There is a strong need for energy solutions across the globe, and by meeting this need, distributed power has become part of an environmentally-ethical cycle of human and economic development. In this era of transformation, GE’s broad portfolio of innovative and diverse distributed power solutions gives businesses and communities around the globe the ability to generate reliable and efficient power using a variety of fuels anywhere, on or off the grid.

Last year, GE announced an investment of $1.4 billion over four years to help meet the world’s growing demand for on-site power systems that are easier to finance, faster to install, and are more efficient and reliable for customers. In a white paper entitled “The Rise of Distributed Power,” GE highlights that this solution has become increasingly popular in countries seeking more reliable, efficient energy options near the point of use – on or off the grid. According to the report, distributed power will grow 40 per cent faster than the global electricity demand between now and 2020.
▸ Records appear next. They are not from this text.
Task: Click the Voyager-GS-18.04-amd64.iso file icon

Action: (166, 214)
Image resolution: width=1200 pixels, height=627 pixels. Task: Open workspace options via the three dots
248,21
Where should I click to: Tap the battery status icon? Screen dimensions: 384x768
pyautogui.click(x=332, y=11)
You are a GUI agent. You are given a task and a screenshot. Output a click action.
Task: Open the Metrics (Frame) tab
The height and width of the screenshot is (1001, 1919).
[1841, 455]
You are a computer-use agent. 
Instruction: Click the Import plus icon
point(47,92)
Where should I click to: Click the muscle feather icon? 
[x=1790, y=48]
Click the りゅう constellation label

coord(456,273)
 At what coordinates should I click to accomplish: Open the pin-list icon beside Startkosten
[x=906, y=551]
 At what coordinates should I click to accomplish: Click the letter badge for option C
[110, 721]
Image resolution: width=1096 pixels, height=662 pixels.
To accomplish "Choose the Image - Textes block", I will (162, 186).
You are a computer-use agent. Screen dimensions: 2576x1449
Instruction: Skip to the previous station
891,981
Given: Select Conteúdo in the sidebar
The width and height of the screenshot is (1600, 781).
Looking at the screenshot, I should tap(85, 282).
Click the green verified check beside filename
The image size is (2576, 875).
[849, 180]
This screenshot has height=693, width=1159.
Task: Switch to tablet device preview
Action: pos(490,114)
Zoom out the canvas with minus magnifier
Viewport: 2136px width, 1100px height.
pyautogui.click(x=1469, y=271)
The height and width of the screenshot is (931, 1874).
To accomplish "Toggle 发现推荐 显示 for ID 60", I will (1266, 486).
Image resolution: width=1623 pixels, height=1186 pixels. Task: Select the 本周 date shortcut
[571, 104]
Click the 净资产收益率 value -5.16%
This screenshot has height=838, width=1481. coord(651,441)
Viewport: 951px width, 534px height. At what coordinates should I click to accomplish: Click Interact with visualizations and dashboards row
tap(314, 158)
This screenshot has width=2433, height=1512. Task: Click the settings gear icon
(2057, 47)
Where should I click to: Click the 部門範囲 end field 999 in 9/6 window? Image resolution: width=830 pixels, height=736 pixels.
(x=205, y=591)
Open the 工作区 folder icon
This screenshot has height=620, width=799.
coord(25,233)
For a country with a mountainous terrain like that of Vietnam, distributed power may play a key role in extending electricity access to remote households. On-site power production allows for access to electricity in rural areas with little or no power grid, while providing flexibility to operate within stringent environmental regulations. Distributed power brings the added benefit of improving industrial and residential efficiency to ensure provision of emergency power in the event of natural disasters and other planned outages. There is, it seems, a local and secure solution to the country’s energy needs.

Where do we go from here?

As policy makers, regulators, and utilities endeavour to formulate an optimum generation mix, they will have to choose technology that performs at greater operational efficiency, thus cutting costs. Responsible countries have an obligation to take advantage of the most efficient technology available. More efficient turbines can provide that operational efficiency; using less fuel and reducing the demand for shrinking resources. If done correctly, this translates into cost savings, lower rates to the end user and a reduced environmental footprint. This is our future.